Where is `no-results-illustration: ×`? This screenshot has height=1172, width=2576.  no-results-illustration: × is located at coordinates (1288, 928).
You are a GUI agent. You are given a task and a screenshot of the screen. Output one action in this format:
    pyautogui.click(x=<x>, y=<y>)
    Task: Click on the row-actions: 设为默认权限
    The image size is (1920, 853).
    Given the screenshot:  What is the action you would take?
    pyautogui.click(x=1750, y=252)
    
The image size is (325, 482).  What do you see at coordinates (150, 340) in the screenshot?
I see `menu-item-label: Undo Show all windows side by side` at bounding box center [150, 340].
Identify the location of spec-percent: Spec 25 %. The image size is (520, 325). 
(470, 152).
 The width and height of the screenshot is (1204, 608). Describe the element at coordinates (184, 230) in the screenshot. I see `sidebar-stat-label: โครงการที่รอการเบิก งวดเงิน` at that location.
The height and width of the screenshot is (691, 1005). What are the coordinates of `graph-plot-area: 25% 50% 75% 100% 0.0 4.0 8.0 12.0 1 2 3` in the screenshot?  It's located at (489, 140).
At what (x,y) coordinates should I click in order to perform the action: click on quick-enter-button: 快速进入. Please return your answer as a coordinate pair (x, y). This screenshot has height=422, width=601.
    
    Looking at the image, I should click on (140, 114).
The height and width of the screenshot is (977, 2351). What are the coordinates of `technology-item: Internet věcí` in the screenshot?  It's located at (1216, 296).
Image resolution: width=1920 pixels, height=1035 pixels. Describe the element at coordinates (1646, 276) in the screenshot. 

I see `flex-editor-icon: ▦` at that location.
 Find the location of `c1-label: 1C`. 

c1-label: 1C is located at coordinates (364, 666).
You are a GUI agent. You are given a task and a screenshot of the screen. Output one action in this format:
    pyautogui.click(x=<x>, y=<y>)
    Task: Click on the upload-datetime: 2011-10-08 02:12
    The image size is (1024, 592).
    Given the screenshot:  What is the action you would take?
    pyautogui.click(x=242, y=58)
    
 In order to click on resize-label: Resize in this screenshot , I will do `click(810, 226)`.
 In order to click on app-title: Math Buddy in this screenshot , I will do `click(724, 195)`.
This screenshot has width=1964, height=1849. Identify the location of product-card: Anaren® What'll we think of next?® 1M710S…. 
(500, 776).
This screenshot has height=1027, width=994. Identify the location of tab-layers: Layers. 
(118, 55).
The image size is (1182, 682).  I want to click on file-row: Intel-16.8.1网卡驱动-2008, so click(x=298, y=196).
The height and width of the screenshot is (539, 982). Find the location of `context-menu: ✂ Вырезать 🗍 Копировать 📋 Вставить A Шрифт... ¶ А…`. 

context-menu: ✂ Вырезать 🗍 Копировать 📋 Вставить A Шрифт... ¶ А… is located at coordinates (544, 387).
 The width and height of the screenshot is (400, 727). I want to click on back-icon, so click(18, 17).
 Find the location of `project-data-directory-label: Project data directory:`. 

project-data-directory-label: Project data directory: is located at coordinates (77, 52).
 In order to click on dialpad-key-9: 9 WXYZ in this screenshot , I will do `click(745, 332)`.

☆ ☆ ☆ ☆ ☆

> Instructions for the task: Reproduce all of the lines above word for word, with no changes.

> Exercise solution:
Where is `no-results-illustration: ×`? This screenshot has height=1172, width=2576.  no-results-illustration: × is located at coordinates (1288, 928).
You are a GUI agent. You are given a task and a screenshot of the screen. Output one action in this format:
    pyautogui.click(x=<x>, y=<y>)
    Task: Click on the row-actions: 设为默认权限
    The image size is (1920, 853).
    Given the screenshot:  What is the action you would take?
    pyautogui.click(x=1750, y=252)
    
The image size is (325, 482).  What do you see at coordinates (150, 340) in the screenshot?
I see `menu-item-label: Undo Show all windows side by side` at bounding box center [150, 340].
Identify the location of spec-percent: Spec 25 %. The image size is (520, 325). 
(470, 152).
 The width and height of the screenshot is (1204, 608). Describe the element at coordinates (184, 230) in the screenshot. I see `sidebar-stat-label: โครงการที่รอการเบิก งวดเงิน` at that location.
The height and width of the screenshot is (691, 1005). What are the coordinates of `graph-plot-area: 25% 50% 75% 100% 0.0 4.0 8.0 12.0 1 2 3` in the screenshot?  It's located at (489, 140).
At what (x,y) coordinates should I click in order to perform the action: click on quick-enter-button: 快速进入. Please return your answer as a coordinate pair (x, y). This screenshot has height=422, width=601.
    
    Looking at the image, I should click on (140, 114).
The height and width of the screenshot is (977, 2351). What are the coordinates of `technology-item: Internet věcí` in the screenshot?  It's located at (1216, 296).
Image resolution: width=1920 pixels, height=1035 pixels. Describe the element at coordinates (1646, 276) in the screenshot. 

I see `flex-editor-icon: ▦` at that location.
 Find the location of `c1-label: 1C`. 

c1-label: 1C is located at coordinates (364, 666).
You are a GUI agent. You are given a task and a screenshot of the screen. Output one action in this format:
    pyautogui.click(x=<x>, y=<y>)
    Task: Click on the upload-datetime: 2011-10-08 02:12
    The image size is (1024, 592).
    Given the screenshot:  What is the action you would take?
    pyautogui.click(x=242, y=58)
    
 In order to click on resize-label: Resize in this screenshot , I will do `click(810, 226)`.
 In order to click on app-title: Math Buddy in this screenshot , I will do `click(724, 195)`.
This screenshot has width=1964, height=1849. Identify the location of product-card: Anaren® What'll we think of next?® 1M710S…. 
(500, 776).
This screenshot has height=1027, width=994. Identify the location of tab-layers: Layers. 
(118, 55).
The image size is (1182, 682).  I want to click on file-row: Intel-16.8.1网卡驱动-2008, so click(x=298, y=196).
The height and width of the screenshot is (539, 982). Find the location of `context-menu: ✂ Вырезать 🗍 Копировать 📋 Вставить A Шрифт... ¶ А…`. 

context-menu: ✂ Вырезать 🗍 Копировать 📋 Вставить A Шрифт... ¶ А… is located at coordinates (544, 387).
 The width and height of the screenshot is (400, 727). I want to click on back-icon, so click(18, 17).
 Find the location of `project-data-directory-label: Project data directory:`. 

project-data-directory-label: Project data directory: is located at coordinates (77, 52).
 In order to click on dialpad-key-9: 9 WXYZ in this screenshot , I will do `click(745, 332)`.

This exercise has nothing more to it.